The Club First (and Last!) Impressions

I received The Club from the fine folks at Gamefly yesterday and did a quick playthrough of the first level and tried a couple rounds of multiplayer. The prognosis? Not good.

I decided to run through the first level (or Tournament as the game's levels are broken down as) on the Insane difficulty simply to see if beating the level on the harder difficulty unlocks the achievements for lower difficulties (it does). What's odd is that Insane is hardly what I'd call difficult at all. While The Club is a different breed of shooter from say, Call of Duty 4, and is meant to be played at a furious nonstop pace, I was still able to breeze through the first Tournament with no trouble whatsoever. Granted it was only the first level, but still, I can't even imagine how easy the game must be on the normal difficulty setting.

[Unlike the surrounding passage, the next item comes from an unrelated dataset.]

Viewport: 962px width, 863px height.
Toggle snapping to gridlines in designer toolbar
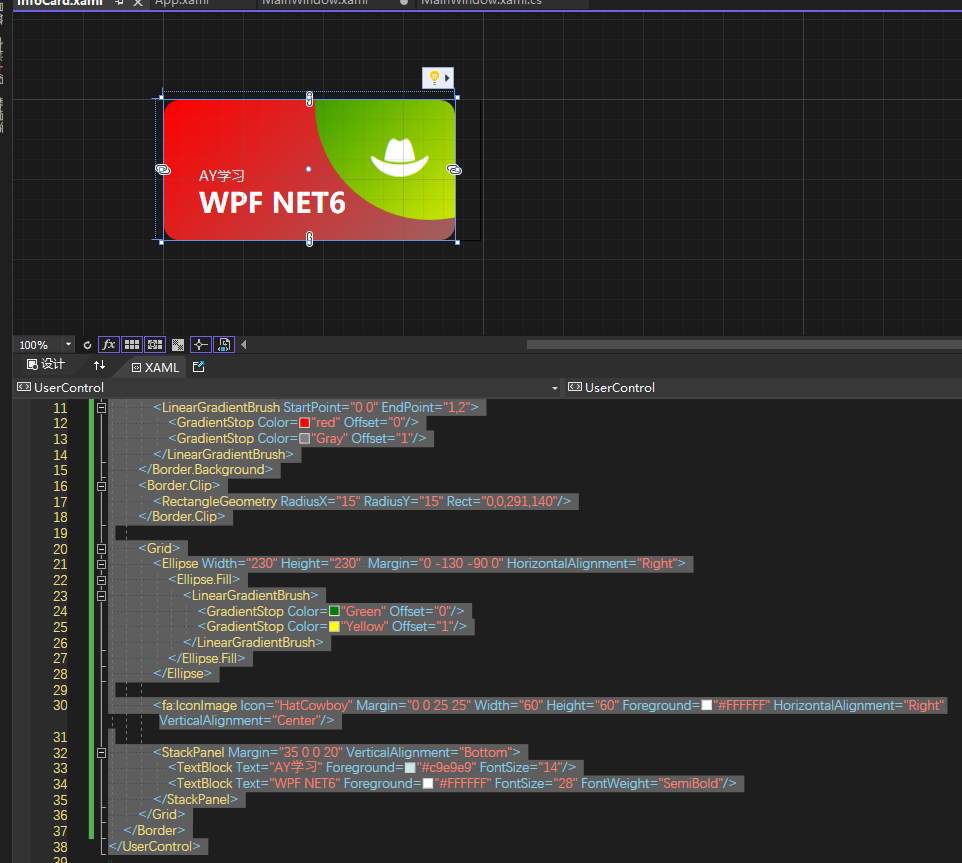[x=154, y=344]
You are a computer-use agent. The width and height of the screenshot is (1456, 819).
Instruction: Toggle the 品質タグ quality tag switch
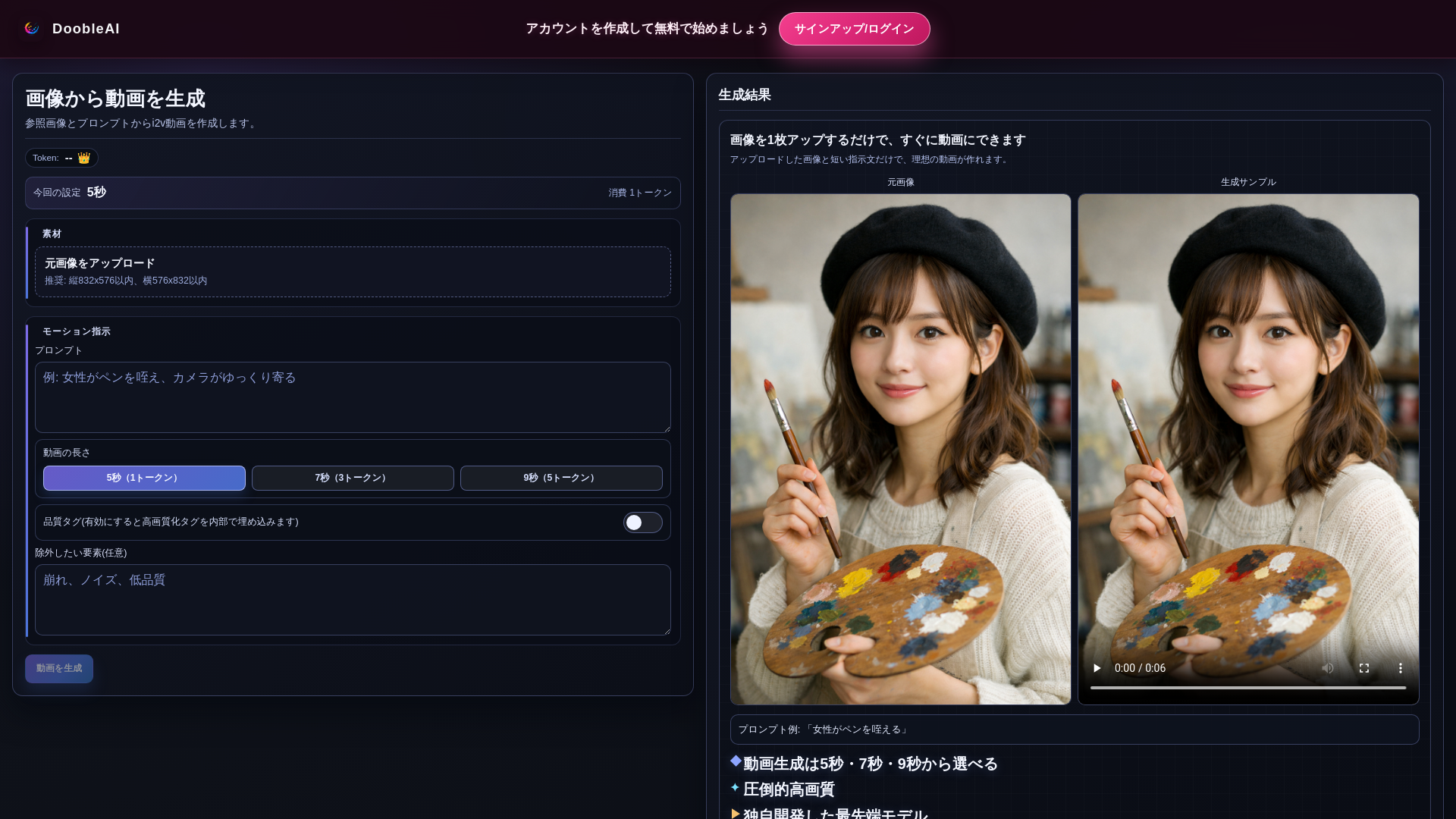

The first tournament consisted of playing through the same level in a variety of different modes and paths where you're either trying to get to an exit in a set amount of time or you're limited to a small area where you must survive for a few minutes with an ever increasing onslaught of enemies coming after you. Again, neither mode is particularly interesting because they are both pretty easy. The difficulty in the game seems to revolve around getting high scores, which is something that rarely interests me.

I was very interested in the multiplayer however, as most reviews seemed to write-off the single player anyway and praised the online play. After two 20 minute rounds, I have no idea why. Aiming is a mess and the weaponry is impotent. You can easily blast 4 or 5 shotgun rounds into someone at point blank range and they'll still just run off like nothing happened. Headshots seem completely random and again, require multiple shots to drop an opponent. You have a melee attack but, just like the weapons, it does practically no damage.

I wanted to try out some of the alternate game modes offered, such as Hunter Hunted and Fox Hunt, but it was impossible to find a match in those gametypes or to get anyone to join if I hosted one myself.

It's also worth mentioning that during the two matches I did play, I heard more swearing and racial epithets than I have in over a hundred hours of COD4 and Halo 3. During the game there is no onscreen indicator (either during gameplay or on the score screen) that shows who is speaking at any given moment, so people feel free to say whatever hatespeech comes to mind and repeat it ad nauseum with no fear of being reported. Since you don't know who's speaking you can't even mute them.

The bottom line is that The Club is a somewhat fun single player game with lousy multiplayer. It's worth a shot, especially if you like arcade style games and enjoy replaying levels over and over for high scores. I can't recommend it for the multiplayer because even if you end up enjoying it, there are so few people playing it's simply not worth it.